Things I Eat - When I am Whole30/Paleo on point I tend to mix it up a bit more obviously but for those times when I get off track I basically live on some sort of cheese-bread/carb combination like 24/7. Cheese toast, grilled cheese, cheese quesadilla, naan w/ cheese, white pizza, mac and cheese... you get the idea. I can take fat ass to a whole new level when no one is looking. I like appetizers all day too. I usually have a box of something from Costco in the freezer for a quick dinner. Who remembers the movie Mermaids?

Things I Watch - I am a binge-watcher of horribly depressing bad TV. A Snapped marathon or weekend of 48 Hours Hard Evidence is the perfect background noise for my alone time when it's not music. I am fascinated by people killing other people and thinking they can get away with it. And there is just something about Keith Morrison's voice that puts me in a trance like state. I'm also a big fan of My 600 lb. Life and Hoarding: Buried Alive. My worst fear is ending up on any one of these shows. True story.

I Recycle Coffee - I am sure a lot of people will think this is gross and stupid but it comes from growing up with Depression Era parents. You don't throw shit away. If there is coffee left in the pot I nuke it and drink it about 80% of the time, or I make ice coffee. Even if it's old and been sitting out. For a day.
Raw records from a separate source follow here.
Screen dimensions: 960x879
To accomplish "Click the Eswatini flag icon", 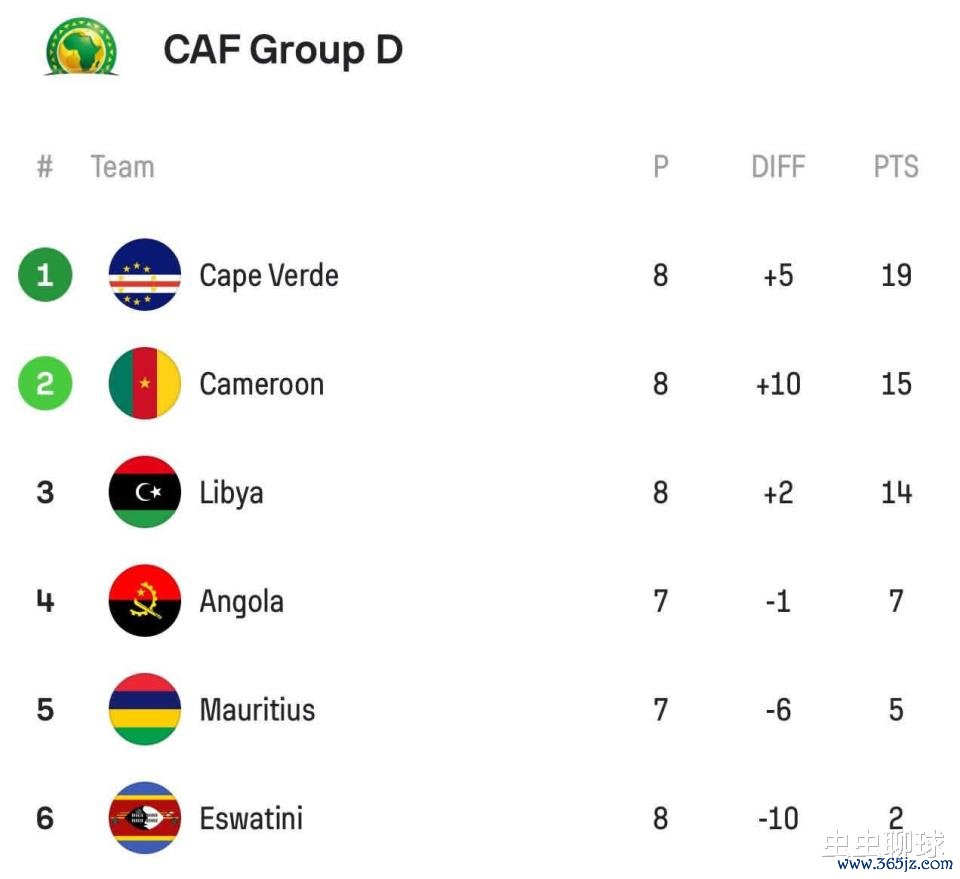I will point(145,818).
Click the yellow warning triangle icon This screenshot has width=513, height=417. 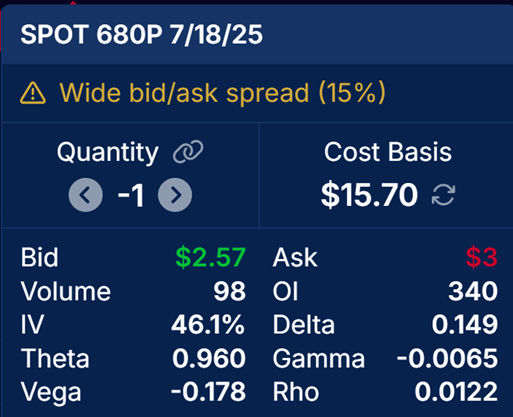pyautogui.click(x=33, y=93)
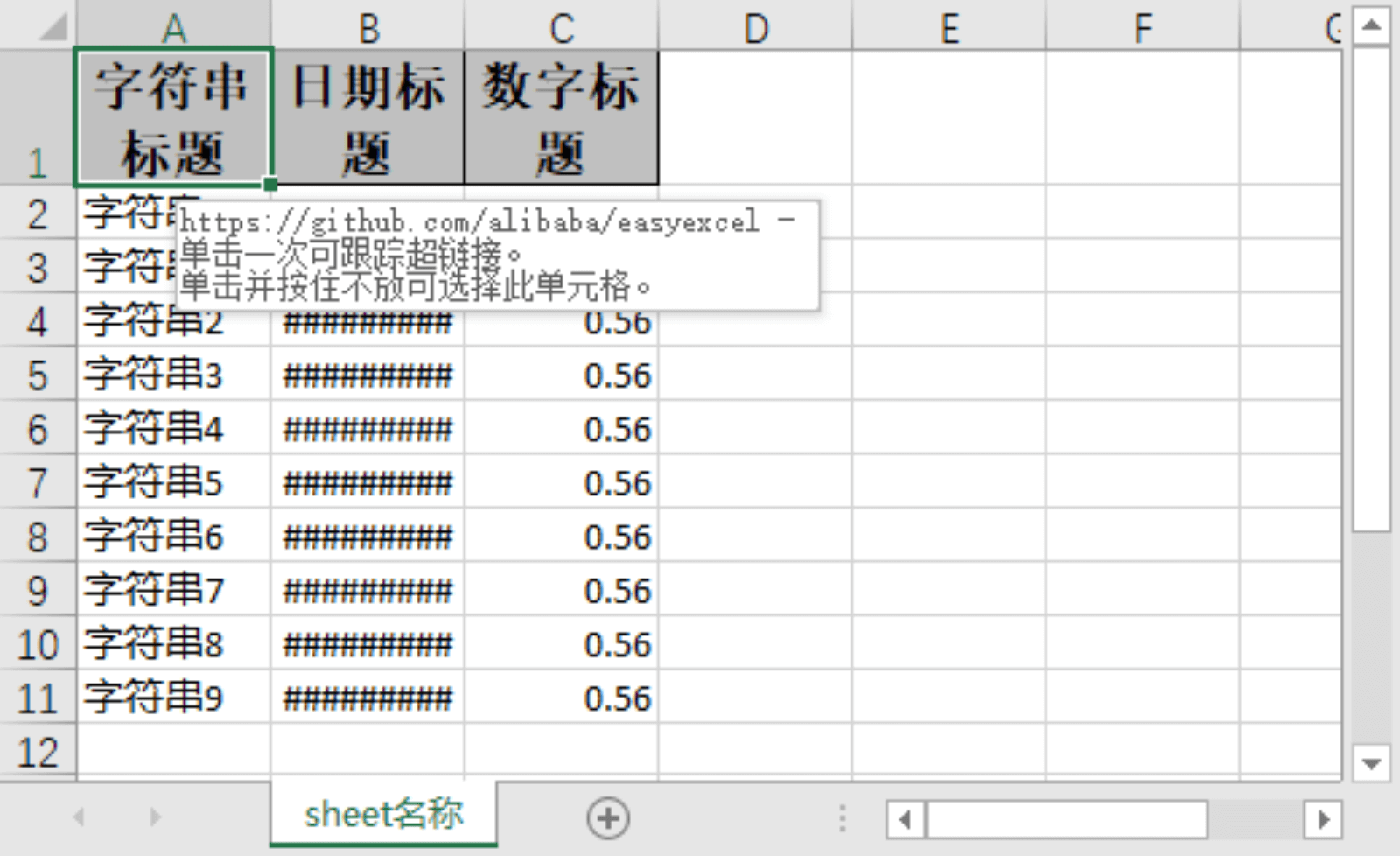The height and width of the screenshot is (856, 1400).
Task: Click the 字符串标题 header cell
Action: click(173, 118)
Or 2. I'm still alive so obviously it's no biggie.

I Drink Too Much Wine - Isn't a bottle a serving? My glasses are big. Sue me. When I am super stressed I am sure the guys who pick up my recycling need a second set of earplugs.

I Leave The Pizza Out - Some people put it right in the fridge, I leave it out in the box until the next day. And then I eat it cold with my recycled coffee. College habits die hard.

Wearing Makeup - I pretty much wear some type of makeup all the time, even when no one is around and I have no plans to see anyone. I firmly believe you should get up every day and make yourself at least look like you won't scare people out in the world. It just makes me feel better, plus you never know when someone is going to stop by or call you and say "I have an emergency, get your ass to the bar"!

I Never Make The Bed Anymore - Well, virtually never, only when I put clean sheets on does it get truly "made". I am just lazy I guess and unless someone is coming over I don't really care. Even then I will likely just straighten it up and shove all of the books, magazines and remotes under the 47 pillows and call it done.

Do you have any weird secret habits? Do tell.